Plasma levels of dp-ucMGP were significantly higher in patients with IBD compared to the healthy control group (629.83 ± 124.20 pmol/mL vs 546.7 ± 122.09 pmol/mL, P < 0.001), and there was no significant difference between patients with Crohn’s disease and patients with ulcerative colitis (640.02 ± 131.88 pmol/mL vs 616.23 ± 113.92 pmol/mL, P = 0.432). Furthermore, a significant positive correlation of plasma dp-ucMGP levels was found with both FC levels (r = 0.396, P < 0.001) and high sensitivity C-reactive protein (hsCRP) levels (r = 0.477, P < 0.001). Moreover, in the total study population a significant positive correlation was found between dp-ucMGP with age (r = 0.210, P = 0.016) and waist circumference (r = 0.264, P = 0.002).
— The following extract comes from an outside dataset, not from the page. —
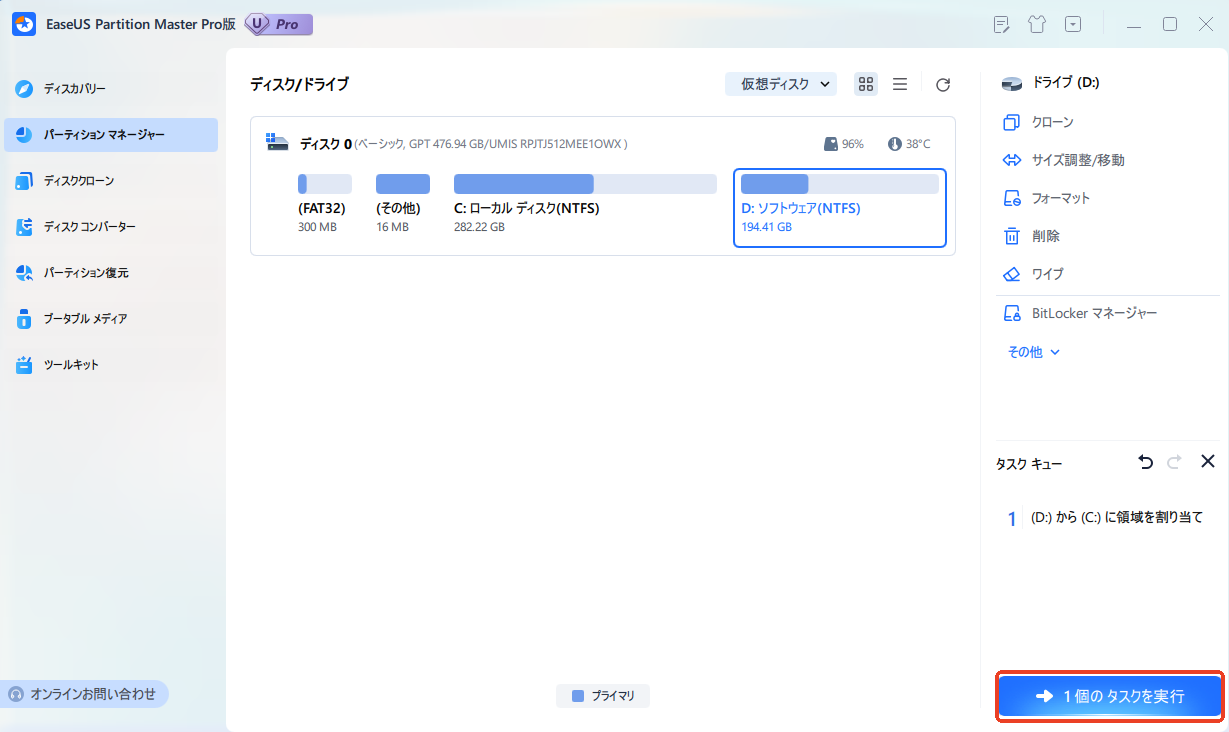The image size is (1229, 732).
Task: Open オンラインお問い合わせ support link
Action: (x=85, y=694)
Multiple linear regression analysis showed that dp-ucMGP levels retained significant association with FC (β ± SE, 0.06 ± 0.02, P = 0.003).

CONCLUSION

Study results support experimental data of MGP immunomodulatory IBD effect and indicate potential involvement in the pathophysiology of the disease, and possibly extraintestinal manifestations.

Keywords: Matrix Gla protein, Inflammatory bowel disease, Fecal calprotectin, Ulcerative colitis, Crohn's disease

Core tip: Matrix Gla protein (MGP) is well-established as a protector against vascular calcification. Recent studies pointed to a possible link between MGP and inflammatory bowel disease (IBD). Our study found significantly higher inactive plasma MGP levels in patients with IBD compared to the healthy controls and there were no differences between patients with ulcerative colitis and Crohn’s disease. Furthermore, there was a significant positive correlation between inactive plasma MGP levels with both fecal calprotectin and high sensitivity C-reactive protein levels. These results imply that MGP is somehow involved in complex IBD pathophysiology.